Oiga lo que el Espíritu les dice a los cristianos: ellos volvían de la misión gloriosa en la cura de los enfermos, liberación de los cautivos y uso de la autoridad cristiana sobre Satanás.
Los había invadido una alegría incontenible. Pero el Señor inmediatamente los alertó, diciendo:
“Pero no os regocijéis de que los espíritus se os sujetan, sino regocijaos de que vuestros nombres están escritos en los cielos.”, (Lucas 10:20).
Una cosa es recibir las bendiciones en todas las áreas de la vida en este mundo e, incluso, servir como vehículo de esas bendiciones.
Otra cosa es recibir la bendición de las bendiciones: la plena certeza de tener el nombre escrito en el Libro de la Vida, concedida por el Espíritu de Dios, y también servir como instrumento de esa gloria.
Todas las bendiciones materiales de la vida son migajas delante de la grandeza de servir como morada del Espíritu Santo.
Nada en este mundo, por más rico, más lindo, más placentero que sea, se compara con la plenitud del Espíritu del Señor Jesús.
Debido a esto, nada ni nadie es capaz de quitar el gozo, la paz y la convicción de que Su presencia está en el interior de uno.

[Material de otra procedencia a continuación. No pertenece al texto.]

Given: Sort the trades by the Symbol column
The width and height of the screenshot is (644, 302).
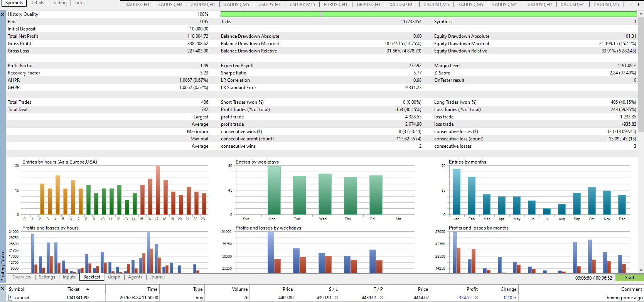Looking at the screenshot, I should click(17, 289).
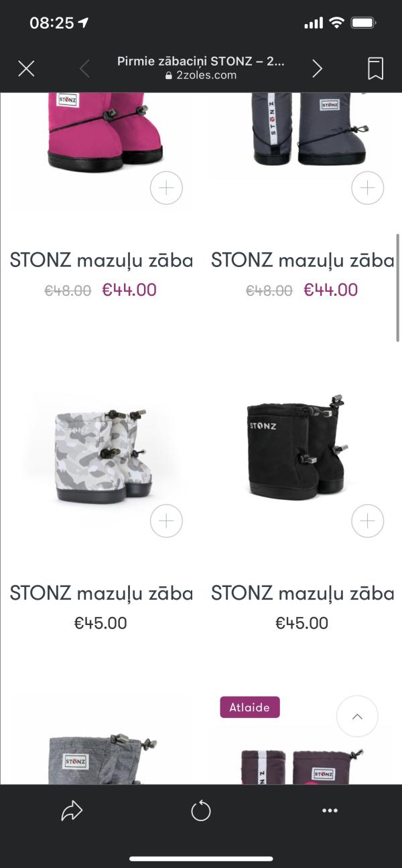402x868 pixels.
Task: Reload the page with the refresh icon
Action: (201, 811)
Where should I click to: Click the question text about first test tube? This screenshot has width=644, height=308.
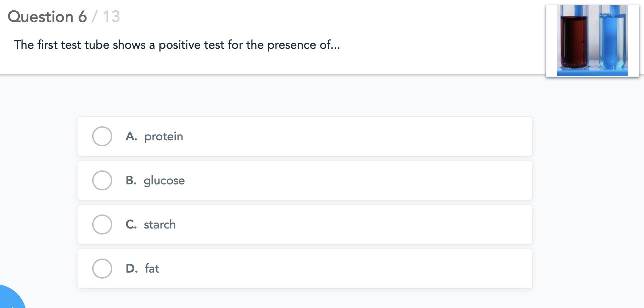(x=177, y=45)
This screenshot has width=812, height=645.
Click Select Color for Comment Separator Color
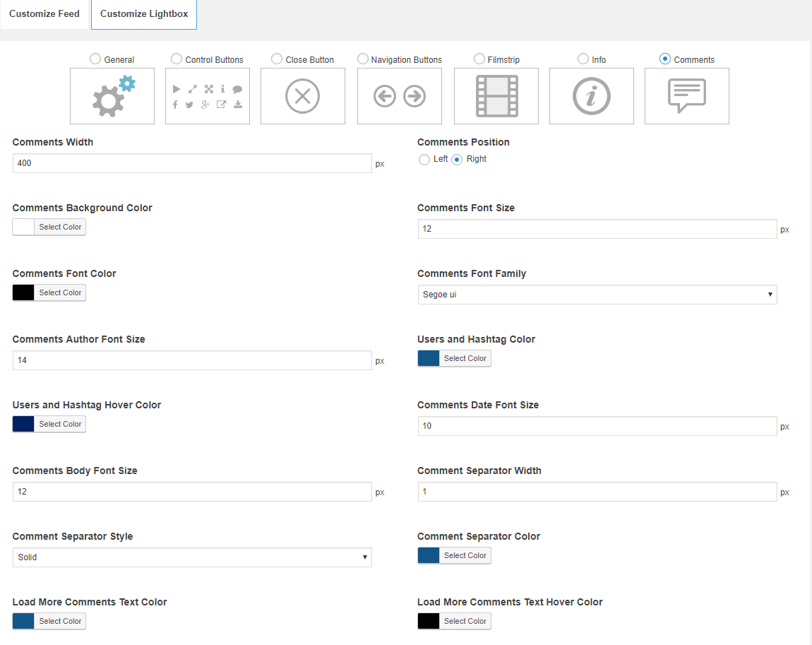465,555
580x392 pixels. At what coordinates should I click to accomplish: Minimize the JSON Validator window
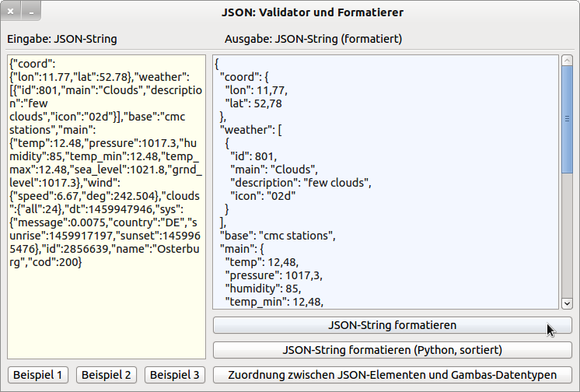click(30, 13)
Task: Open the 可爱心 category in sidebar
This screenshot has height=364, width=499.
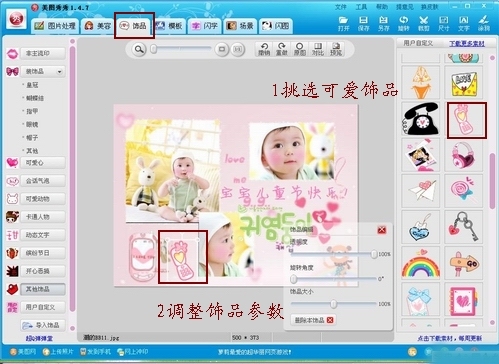Action: tap(43, 163)
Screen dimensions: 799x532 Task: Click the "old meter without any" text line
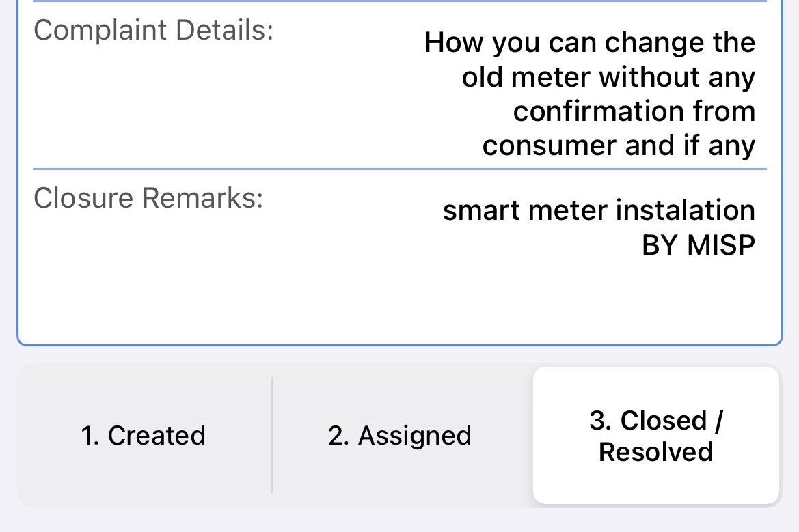coord(608,77)
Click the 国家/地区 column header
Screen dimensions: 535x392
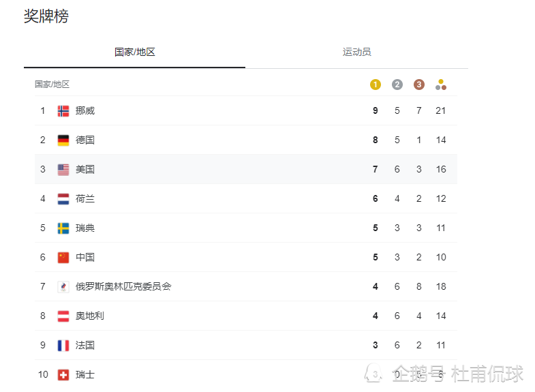coord(52,85)
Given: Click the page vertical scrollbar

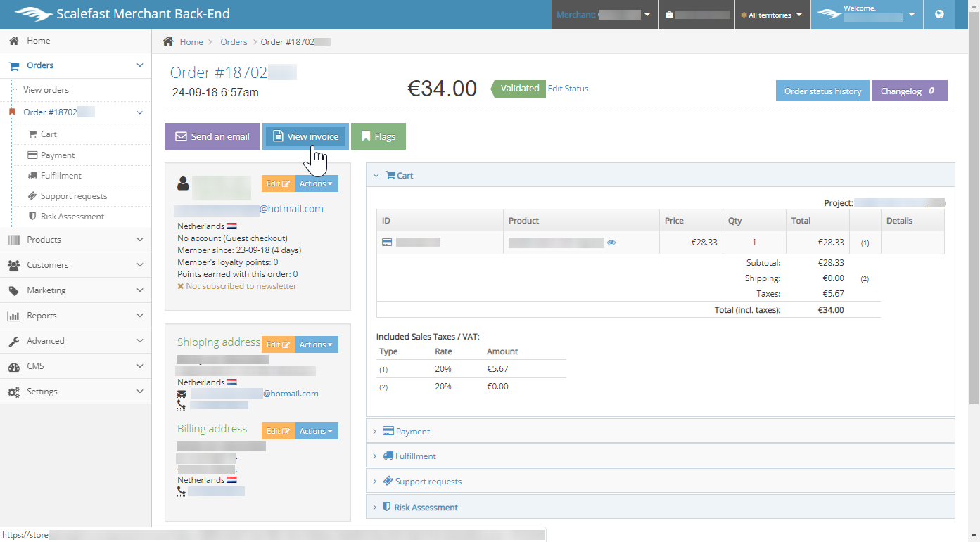Looking at the screenshot, I should point(974,211).
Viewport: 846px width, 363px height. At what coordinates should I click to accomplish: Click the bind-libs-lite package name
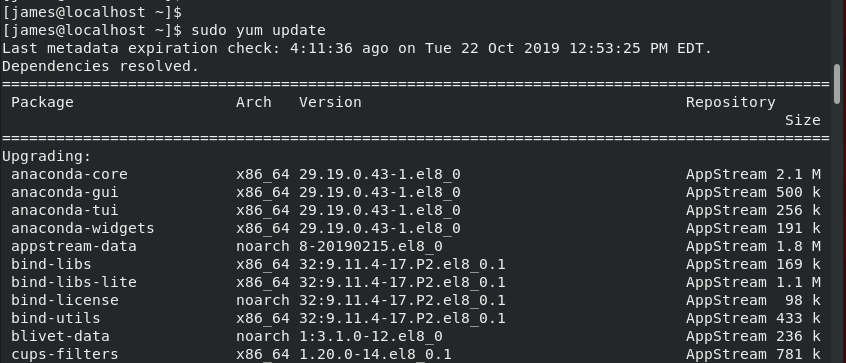pyautogui.click(x=74, y=282)
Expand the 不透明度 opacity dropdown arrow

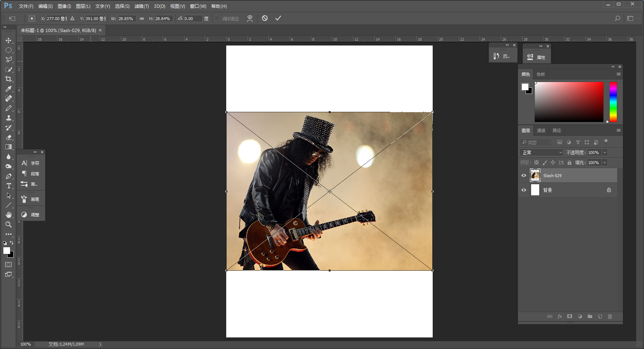pos(604,153)
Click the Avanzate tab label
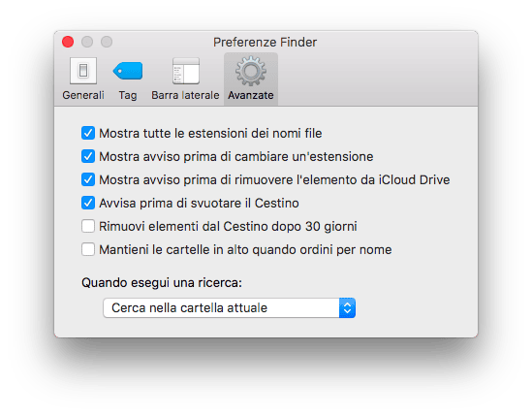Image resolution: width=532 pixels, height=415 pixels. (251, 95)
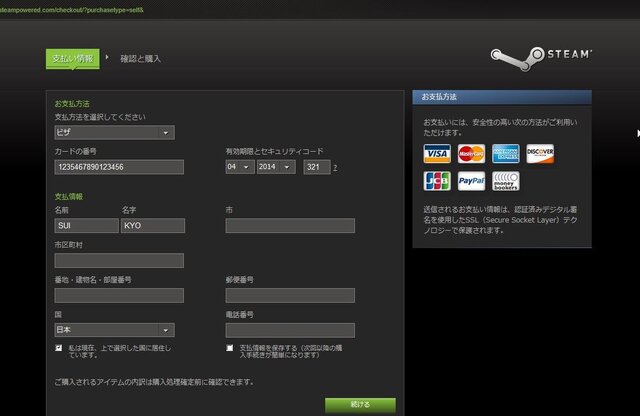
Task: Toggle the save payment information checkbox
Action: tap(230, 348)
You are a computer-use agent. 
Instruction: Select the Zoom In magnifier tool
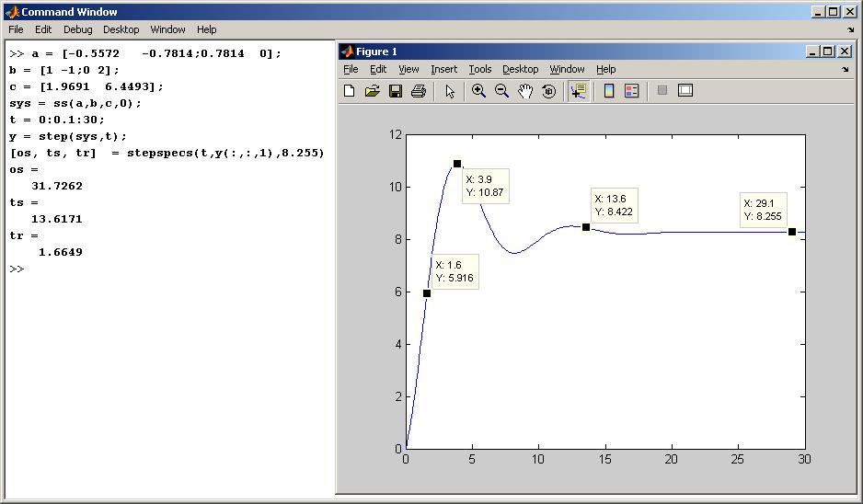[478, 91]
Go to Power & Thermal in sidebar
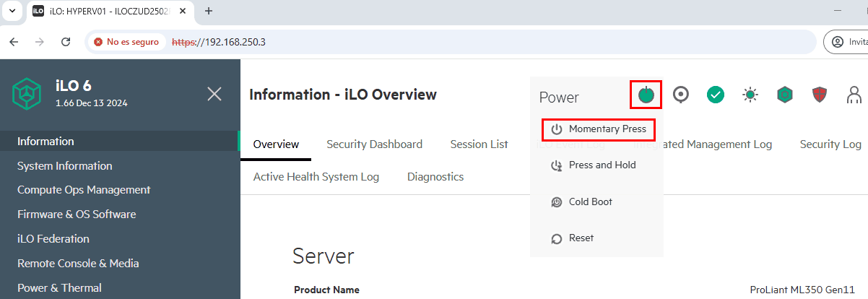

Él es el Tesoro Oculto inagotable, encontrado por aquellos que Lo buscan con todas sus fuerzas, con todo su entendimiento y de todo corazón.
Está claro que, en Su ausencia, cualquier migaja, aunque sea amarga, es dulce como la miel.
La inmensa alegría de aquellos discípulos no tenía nada que ver con el gozo de la alegría y la certeza absoluta de ser el Templo vivo del Espíritu Santo.